>> START TEXT SHOWN

Hi Luke,

(copying list back in)

You should stop all MDS services before attempting to use
--reset-journal (but make sure mons and OSDs are running).  The status
of the mds map shouldn't make a difference.

John

On Tue, Mar 18, 2014 at 5:23 PM, Luke Jing Yuan <jyl...@mimos.my> wrote:
> Hi John,
>
> I noticed that while we was running with the --reset-journal option, ceph.log 
> keep show something like the following lines:
>
> 2014-03-19 01:17:09.977892 mon.0 10.4.118.21:6789/0 192 : [INF] mdsmap 
> e29851: 1/1/1 up {0=mon01=up:replay(laggy or crashed)}
>
> And the mdsmap epock just keep increasing, is this what we should be 
> expecting? Also should we consider using "ceph mds" command to fail the mds 
> before the running with --reset-journal.
>
> Apologize for being asking so many times. Thanks in advance.

>> END TEXT SHOWN
>> START GIVEN DATA

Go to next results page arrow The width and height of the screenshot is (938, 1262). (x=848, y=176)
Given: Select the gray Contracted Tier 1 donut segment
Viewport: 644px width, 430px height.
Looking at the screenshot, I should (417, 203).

>> END GIVEN DATA

== TASK SET ==
**A.** In the Ceph journal-reset email, what must be stopped before using --reset-journal, and what must stay running?
**B.** Continue the Ceph journal-reset email from where it stops.

== EXPECTED RESPONSES ==
**A.** All MDS services must be stopped, while the mons and OSDs must be running.

**B.**
>
> Regards,
> Luke
>
> -----Original Message-----
> From: John Spray [mailto:john.sp...@inktank.com]
> Sent: Tuesday, 18 March, 2014 8:12 PM
> To: Luke Jing Yuan
> Cc: Wong Ming Tat; Mohd Bazli Ab Karim
> Subject: Re: [ceph-users] Ceph MDS replaying journal
>
> That command should be almost instant, so it sounds like it has become stuck. 
>  Run with "-d --debug-mds=20" to get more output.  One way it can get stuck 
> is if the "-i" argument doesn't correspond to the host you're running on, in 
> which case it gets stuck trying to find keys.  I put "-i mon0" in the example 
> command because that looked like the host you were running on, but perhaps 
> you're running from somewhere else.
>
> I must emphasize that this is all very unsupported.  If you have data that is 
> critical for your users you should preferably restore it from backups.
>
> John
>
> On Tue, Mar 18, 2014 at 12:04 PM, Luke Jing Yuan <jyl...@mimos.my> wrote:
>> Hi John,
>>
>> We are using the 2nd option you mentioned, but after more than 10hours of 
>> running we have no idea whether its working nor when it will complete. Are 
>> there any way for us to further monitor the progress? We dare not use the 
>> newfs option as there are data that are critical to our user. Kindly advice.
>>
>> Thanks.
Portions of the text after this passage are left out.